Actually a couple of hours will do but be sure and spray fixer on the outside so you do not get a spray of glue in your face! CA glue is made to dry without the presence of oxygen so the outside edges will stay wet a long time!


----------



## jahlg (Oct 14, 2006)

i have used the face side, but sanded first, will try this method thank you!! Got a lot of corian to try on!!


----------



## melogic (Oct 14, 2006)

All I've done in the past, is just CA the 2 pieces together, let dry and turn. Works like a champ.


----------



## Gulfcoast (Oct 14, 2006)

Here's a site that demo's a couple of ways to glue Corian ---

   http://www.wnywoodturners.co/workshops/fcoriandemo/fscdemo1.htm

Regards, Joe


----------



## Gulfcoast (Oct 14, 2006)

Correction, should be ---

  http://www.wnywoodturners.com/workshops/fscoriandemo/fscdemo1.htm

sorry about that ---Joe


----------



## emackrell (Oct 15, 2006)

Joe, that's an interesting demo, thanks for posting it.  Any ideas on what the baking soda does in the gluing process?

cheers  Eileen  [8D]


----------



## ctEaglesc (Oct 16, 2006)

CA and backing soda is an excellent filler but should be painted.
I don't bother with corian pens not "interesting enough other than the pen is made out of counter top material and is heavier than acrylics. I could never get an invisible glue joint.A word to the wise, paint the tubes before gluing them in.
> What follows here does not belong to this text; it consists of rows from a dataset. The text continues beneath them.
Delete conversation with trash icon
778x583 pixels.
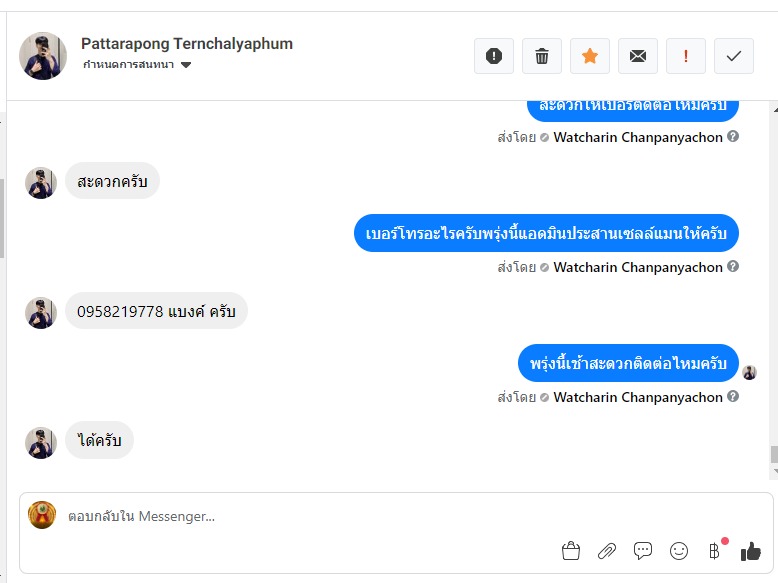pos(542,56)
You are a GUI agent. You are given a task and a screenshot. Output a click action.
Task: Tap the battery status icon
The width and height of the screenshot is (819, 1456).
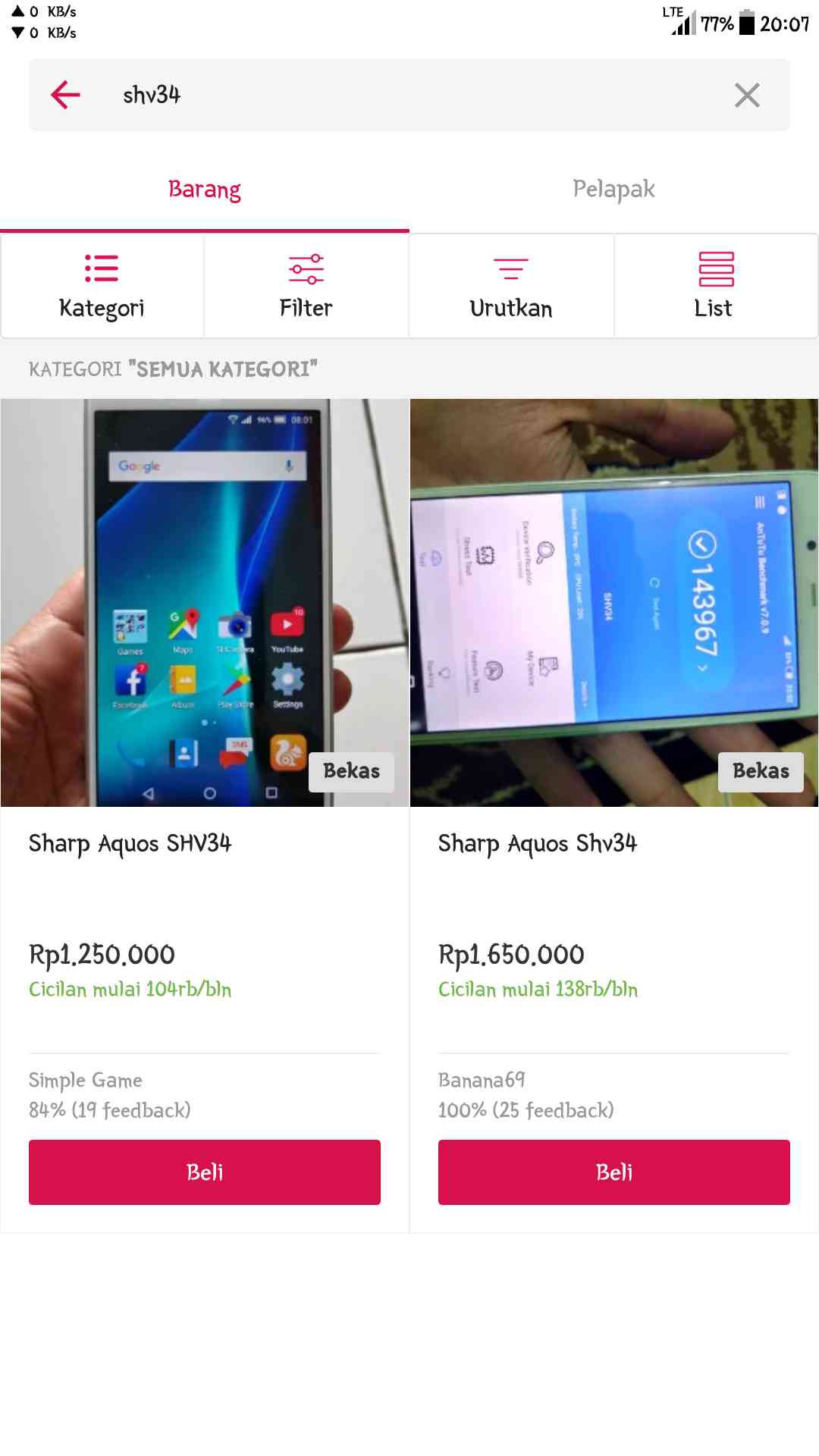(747, 23)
NO matter how good you think the glue joint is the CA is crystal clear and one speck of brass showing(unless you design it in) ruins the pen.
Though the baking soda is fool proof the glue line is even MORE visible.
(your milage may vary, whatever floats your boat)


----------



## Gulfcoast (Oct 16, 2006)

Eileen ---

the article at this site does a fairly good job of explaining CA, and includes Baking Soda used as a CA cure accelerator.
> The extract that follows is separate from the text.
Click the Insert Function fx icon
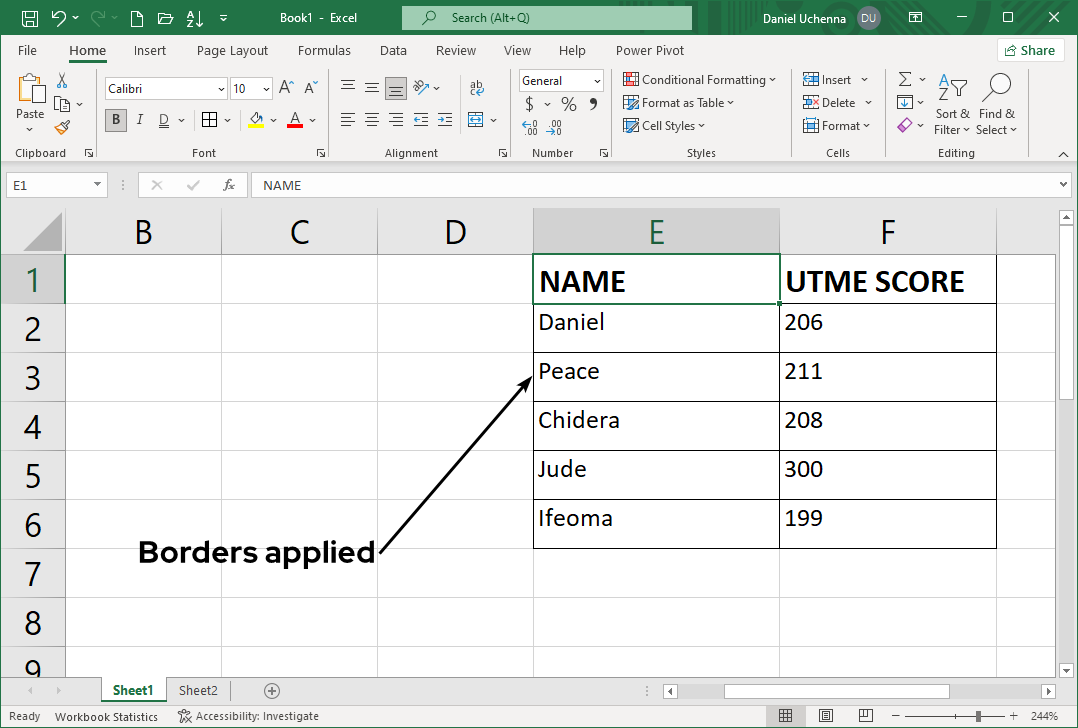1078x728 pixels. pos(229,185)
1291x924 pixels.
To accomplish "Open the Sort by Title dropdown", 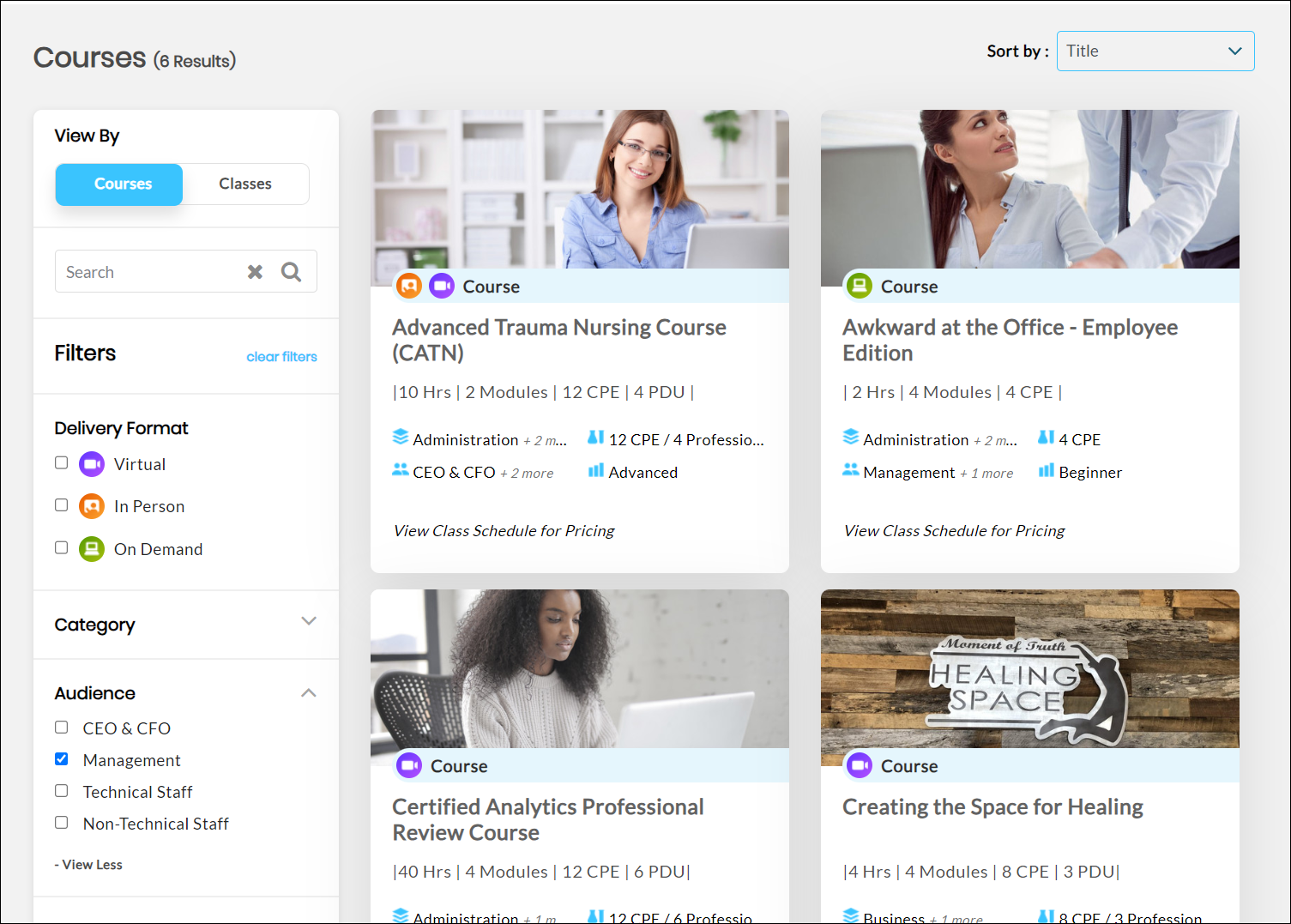I will tap(1155, 51).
 http://www.ipmsstockholm.org/magazine/2004/10/stuff_eng_tech_ca_glue.htm

--- hope I got it right this time 

Regards, Joe


----------



## emackrell (Oct 16, 2006)

Joe, thanks much, appreciate the explanation.  Looks like baking soda can take the place of accelerator!

cheers Eileen  [8D]


----------



## ctEaglesc (Oct 17, 2006)

> _Originally posted by emackrell_
> <br />Joe, thanks much, appreciate the explanation.  Looks like baking soda can take the place of accelerator!
> 
> cheers Eileen  [8D]


Ellie try a little experiment.
Pour a small pile of baking soda on a piece of aluminum foil.Drizzle thin CA on it and see what happens.
I can't think of a way to use powdered baking sod as an accelerant unless it was dissolved in a liquid.
Most liquids act an accelerent to begin with.


----------



## jahlg (Oct 17, 2006)

I know cteaglesc, corian is more plain, but if you combine colors it can come out nice, i have done a morning after design in corian, and besides i get it for free, so hard to pass up!!!


----------